INDIAN FESTIVALS : Festival of Lights
Deepavali Pandigai
By P. V Jagadisa Ayyar
Deepavali Pandigai goes by another name of Naraka Chaturdasi Snanam, perhaps from a bath taken before daybreak on the fourteenth day of the dark fortnight in the month of Arpisi, corresponding to the English months of September-October. Sri Krishna killed an asura named Narakasura on this day and the festival is intended to commemorate the incident.

The word ‘Deepavali’ means a row of lamps and it originated perhaps from the custom of illuminating villages on this festive occasion. In course of time this included fireworks. Children and even adults light firecrackers before daybreak and enjoy it immensely. New clothes, and firework display are considered signs of auspiciousness and hence people wear new clothes after the auspicious bath and enjoy the occasion.

The new moon day which follows the Deepavali day goes by the name of Deepavali Amavasya day. The occasion is considered to be especially favourable to propitiate the manes (Pitris) of the departed and hence libations of water with sesame or gingelly seeds are offered to them with the necessary Mantras or chantings. This offering, performed by the fatherless on all new moon days, goes by the name Pitri Tarpanam which means an ‘action to satisfy the manes of the forefathers.’ The Hindus are enjoined to offer oblations of water everyday to satisfy the devas, the rishis (sages) and the Pitris, and the new moon days are special occasions for the offerings to the manes of the departed. Certain new moon days are considered more favourable for the offerings than other new moon days, and this new moon day is one such. People perform the tarpanam with special care and attention on this day.

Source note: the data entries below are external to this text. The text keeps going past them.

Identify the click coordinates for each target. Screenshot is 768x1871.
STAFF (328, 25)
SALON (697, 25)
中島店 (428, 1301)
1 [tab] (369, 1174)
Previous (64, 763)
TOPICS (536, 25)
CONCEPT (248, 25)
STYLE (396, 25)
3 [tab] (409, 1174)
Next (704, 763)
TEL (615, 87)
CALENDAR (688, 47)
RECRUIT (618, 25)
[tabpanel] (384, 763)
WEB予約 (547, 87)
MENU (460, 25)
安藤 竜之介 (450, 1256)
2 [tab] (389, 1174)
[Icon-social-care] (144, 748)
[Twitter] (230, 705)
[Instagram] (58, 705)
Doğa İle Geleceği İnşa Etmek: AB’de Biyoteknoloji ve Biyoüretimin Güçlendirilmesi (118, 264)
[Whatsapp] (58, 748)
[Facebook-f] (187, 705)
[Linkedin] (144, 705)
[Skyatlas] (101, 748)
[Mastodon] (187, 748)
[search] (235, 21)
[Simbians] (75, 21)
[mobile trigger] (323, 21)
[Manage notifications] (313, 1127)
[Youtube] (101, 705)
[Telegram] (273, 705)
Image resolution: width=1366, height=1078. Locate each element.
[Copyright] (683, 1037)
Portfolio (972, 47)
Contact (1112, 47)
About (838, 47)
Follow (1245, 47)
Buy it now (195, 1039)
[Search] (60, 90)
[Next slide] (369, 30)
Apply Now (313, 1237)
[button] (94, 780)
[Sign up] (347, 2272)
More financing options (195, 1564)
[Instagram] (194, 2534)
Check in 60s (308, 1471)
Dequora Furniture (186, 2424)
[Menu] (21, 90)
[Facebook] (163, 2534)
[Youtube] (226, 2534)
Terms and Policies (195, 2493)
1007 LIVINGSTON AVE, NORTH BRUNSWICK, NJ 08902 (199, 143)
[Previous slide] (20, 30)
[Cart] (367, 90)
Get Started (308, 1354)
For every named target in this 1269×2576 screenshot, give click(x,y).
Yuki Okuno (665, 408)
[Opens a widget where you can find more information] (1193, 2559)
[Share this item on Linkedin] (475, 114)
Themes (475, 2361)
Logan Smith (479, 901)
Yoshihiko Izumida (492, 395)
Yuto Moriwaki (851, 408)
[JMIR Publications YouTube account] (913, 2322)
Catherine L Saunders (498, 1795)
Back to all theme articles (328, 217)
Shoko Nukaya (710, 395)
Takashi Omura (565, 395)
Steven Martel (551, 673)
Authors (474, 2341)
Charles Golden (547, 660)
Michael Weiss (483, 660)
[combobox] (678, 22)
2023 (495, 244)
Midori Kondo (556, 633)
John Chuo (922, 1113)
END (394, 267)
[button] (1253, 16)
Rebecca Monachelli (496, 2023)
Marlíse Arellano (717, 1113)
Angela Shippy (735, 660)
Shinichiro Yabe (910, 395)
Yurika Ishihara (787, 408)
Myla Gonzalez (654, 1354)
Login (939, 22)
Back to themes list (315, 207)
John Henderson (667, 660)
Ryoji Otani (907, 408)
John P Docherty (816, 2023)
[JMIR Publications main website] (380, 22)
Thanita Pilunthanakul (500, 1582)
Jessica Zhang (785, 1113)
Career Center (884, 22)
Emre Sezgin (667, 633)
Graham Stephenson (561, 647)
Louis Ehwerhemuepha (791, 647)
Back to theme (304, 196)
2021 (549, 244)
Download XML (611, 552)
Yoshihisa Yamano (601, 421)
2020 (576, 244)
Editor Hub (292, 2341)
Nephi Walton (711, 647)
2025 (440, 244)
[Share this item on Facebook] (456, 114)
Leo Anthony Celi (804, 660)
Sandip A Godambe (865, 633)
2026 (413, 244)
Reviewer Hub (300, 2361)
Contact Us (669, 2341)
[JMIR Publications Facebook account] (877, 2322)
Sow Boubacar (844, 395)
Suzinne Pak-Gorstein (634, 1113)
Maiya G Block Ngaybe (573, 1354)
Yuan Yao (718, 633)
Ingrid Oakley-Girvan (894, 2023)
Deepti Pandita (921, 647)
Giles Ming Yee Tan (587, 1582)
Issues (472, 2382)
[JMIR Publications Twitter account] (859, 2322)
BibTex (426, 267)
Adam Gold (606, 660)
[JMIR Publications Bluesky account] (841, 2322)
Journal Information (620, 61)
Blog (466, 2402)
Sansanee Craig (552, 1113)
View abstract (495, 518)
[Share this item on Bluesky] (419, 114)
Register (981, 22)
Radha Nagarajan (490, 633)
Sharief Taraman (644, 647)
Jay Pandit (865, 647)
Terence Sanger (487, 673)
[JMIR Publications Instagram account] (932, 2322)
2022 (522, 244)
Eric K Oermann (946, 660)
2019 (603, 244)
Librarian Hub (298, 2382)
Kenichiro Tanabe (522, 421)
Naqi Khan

There is a belief among Hindus that there is a great reservoir of spiritual force in the universe in the custody of the Adhikarika Purushas or highly evolved souls who are responsible for the spiritual progress of human beings. These liberate portions of this force from the reservoir and pour them among the masses when they gather in particular places on particular occasions. Further, when the magnetic conditions are favourable, certain substances absorb the forces liberated and retain the property for a limited period. Gingelly seed (Sesamum Indicum) is a favourite seed of the planet Saturn or Sani. Perhaps on the occasion of the Deepavali morning, Saturn charges the gingelly, with special properties. So anointing the head with this oil on the occasion is considered to bestow on men and women, health, wealth and prosperity, in addition to spiritual progress. Further, water everywhere is believed to be saturated with holy magnetism on this occasion. Hence people think that water used for bathing in the early hours of the morning before sunrise is equal in merit to that of the Ganges which is surcharged with the properties of herbs and with the magnetism of the great sages who live near the source of the sacred river and bathe in her waters. When people meet one another after the holy bath, they ask each other whether they had the ‘Ganga Snanam’ or the bath in the waters of the Ganges. A special noteworthy feature on this occasion is that gifts of fruit, pan-supari, sandal paste, and even money are freely made to people going to visit friends, relations and even utter strangers. People when bathing in the waters of the sacred rivers observe this custom, without which a bath is not considered to be efficacious at all.

The myth deriving the epithet ‘Naraka Chaturdasi’ is interesting.

Once there was an asura king named Narakasura, ruling over the universe residing at a part of the present Bengal Presidency. Though a great devotee of Vishnu, his rule was considered undesirable and consequently the people approached Srikrishna. The lord proceeded to the place and overcame him on this day which was commemorated as the day of joy.

King Bali, the king of the asuras, began to usurp the kingdom of India. On being appealed to by Indra, God Vishnu, in the guise of a Brahmin dwarf, begged of the asura three feet of ground from his vast empire.

When that was granted, Vishnu assumed a huge form known as ‘Trivikrama avatara’ and measured the earth and the heavens with two feet, and for the third, placed his foot on the asura’s head and pushed him down into the nether world. As he was a deep devotee having great merit, Vishnu blessed him with certain boons. To commemorate the advent of Vishnu’s dwarf (Vamana) avatara and the giant (Trivikrama) avatara (incarnation), this occasion is considered as auspicious. Because of the boons conferred on the asura by Vishnu, the merits resulting from actions like charity to the undeserving, sacrifices of clarified butter not poured in flames, Sraddhas (ceremonies) performed to satisfy the manes of the departed without observing the prescribed rites, and yajnas or sacrifices performed unaccompanied by the necessary gifts, go to king Bali.

There is a strong belief among the Hindus, that a beginning made on the auspicious Deepavali day will be conducive to prosperity and success. Hence the Vaisyas or the Hindu trading castes of north and weste India open fresh accounts on this day, after having performed puja to the goddess Lakshmi and distributed gifts to those invited.